Oakland Raiders Week 9 : Pressures, Hurries, and Knockdowns
Our beloved Raiders have given us something to smile about for two straight weeks, first annihilating the hated Denver Broncos 59-14 on October 24th, in Denver no less, and then backing up that performance with a tour de force home victory over former division rival Seattle in front of a small but raucous Halloween crowd.
To anyone who read last week's PHK, let me say this: I'm sure glad the Big Guy upstairs has a good sense of humour! He apparently forgave my ill-advised Black Hole comment and allowed nature to take it's course.
Now, for the first time since 2002, the Raiders play a meaningful game at the halfway point of the season as it pertains to divisional positioning and potential playoff ramifications. This team is 4-4, at .500 halfway through the season for the first time since 2002, and playing better football all around than I can remember.

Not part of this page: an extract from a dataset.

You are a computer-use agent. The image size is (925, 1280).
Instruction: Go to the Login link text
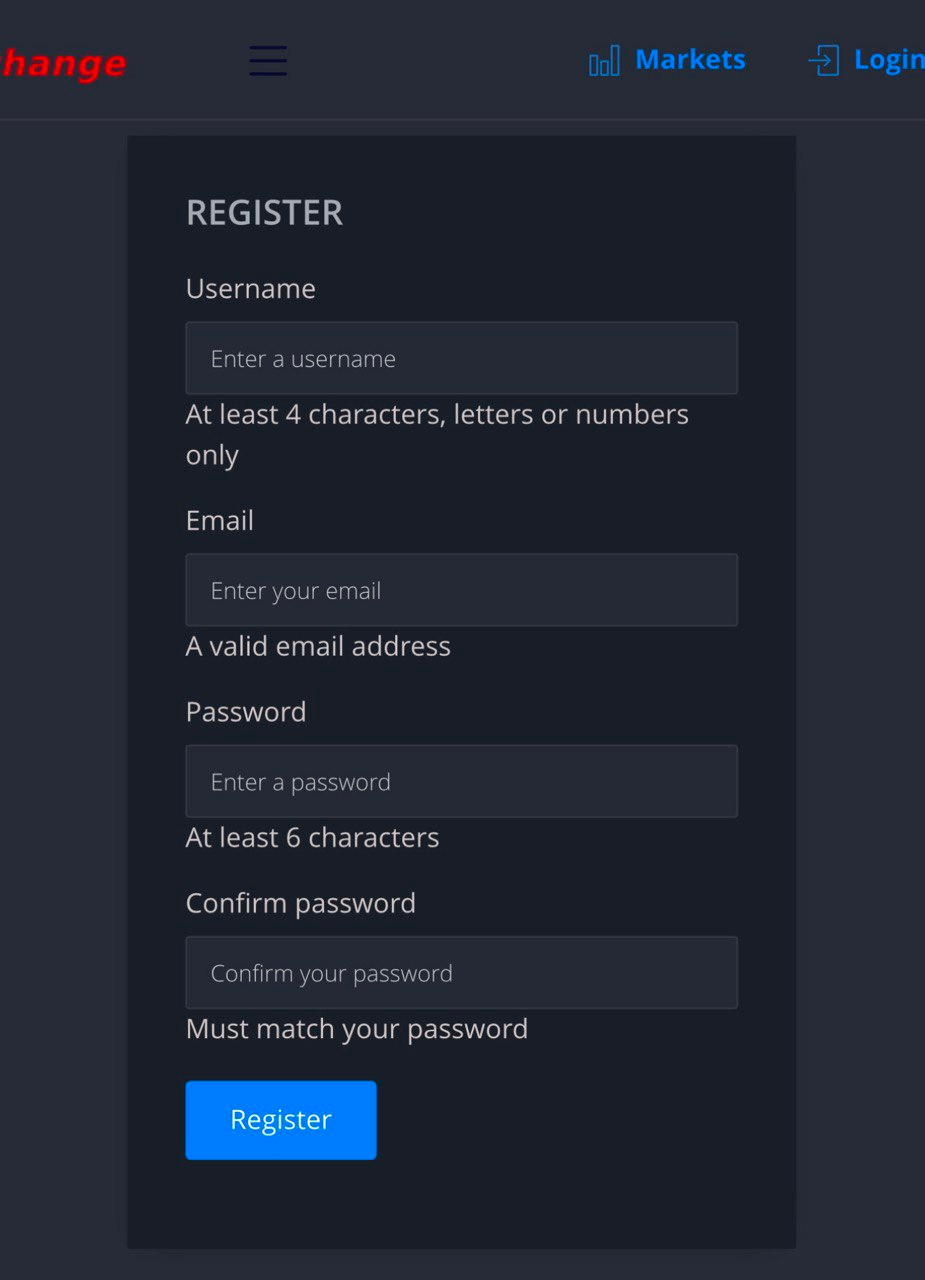[888, 60]
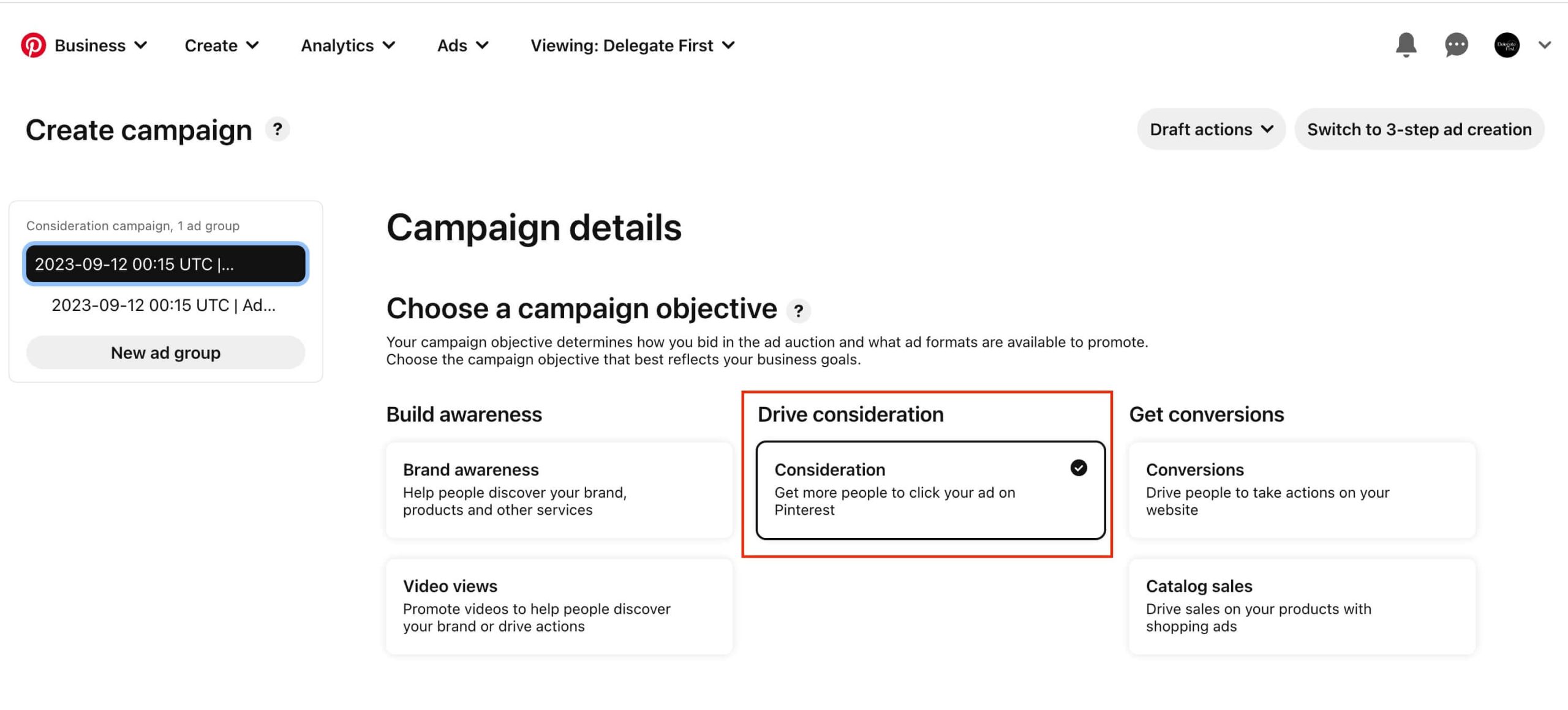Open the Business menu

(x=97, y=45)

The Broncos and the Seahawks are both banged up on defense, which can help to partly explain Oakland's offensive explosion; but this Raider team has been in the top 10 of NFL offense all season, so it's not that much of an anomaly.
It's also been the play and intensity of the Raiders' defense that's been as much a catalyst for this success as offensive efficiency.

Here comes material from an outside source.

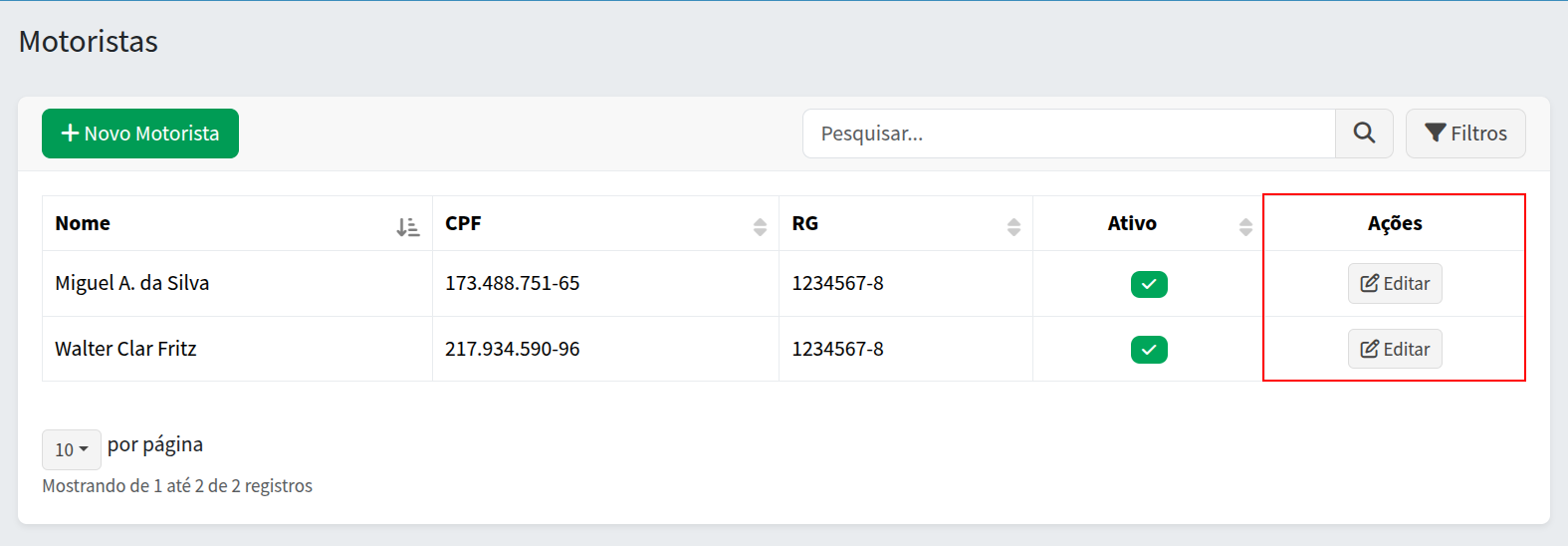Screen dimensions: 1568x546
Task: Add a new driver with Novo Motorista
Action: tap(140, 134)
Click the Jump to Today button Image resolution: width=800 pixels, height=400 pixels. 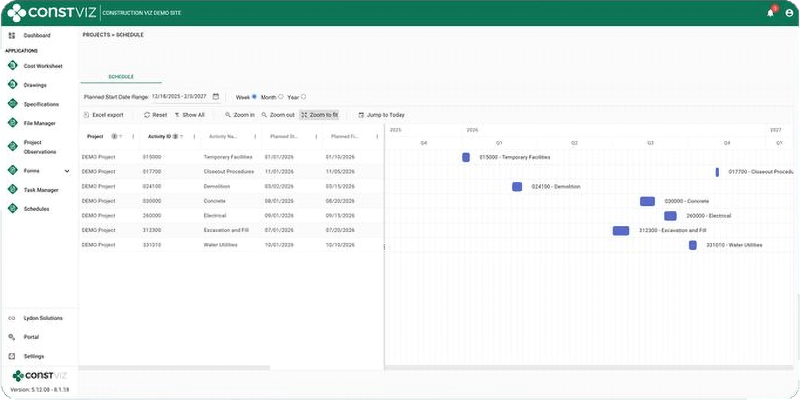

This week, the hated Kansas City Chiefs, themselves in the midst of a renaissance after recent struggles, roll into Oakland. Kansas City, after narrowly defeating the Buffalo Bills in overtime last week, own a 5-2 record and sit atop the AFC West, 1 1/2 games ahead of the Raiders at this point.
This game is key for the Raiders, as a win would pull them within 1/2 game heading into their bye week, with a chance to get healthy to tackle a somewhat daunting second half schedule.
The Chiefs, on the other hand, have a relatively easy schedule after this game and are in a better position on paper than the Raiders are in regards to their path to the playoffs and a potential division title.
That is why it is key the Raiders bring the same intensity and focus to this game that they have in three of the past four weeks: because a loss drops the Raiders to 2 1/2 games back with seven to play, against a tough schedule while Kansas City has an easier path. This game is huge for obvious reasons.
Pressures : Run Defense
The Raiders run defense is terrible almost every single year, and though many moves were made to shore up the run defense via trade, free agency, and the draft, Oakland's rush defense continued to rank near the bottom of the league for the first six weeks of the season.
It was the same old issues: poor gap discipline, players freelancing and overpursuing plays, and a lack of good, fundamental tackling.
Well, the last two weeks, beginning with the Denver Broncos who cannot run the ball well and were the perfect opponent to get right against, the Raiders have shut down their opponents.
Granted, the Raiders jumped out to a huge lead in the Broncos game, rendering their already ineffective running game moot and being the main factor in the Raiders ability to stop the run in that game. Holding the Broncos to low yardage in a blowout is certainly a mirage when it comes to the stats; a high school team could've stopped the Broncos rushing attack that week.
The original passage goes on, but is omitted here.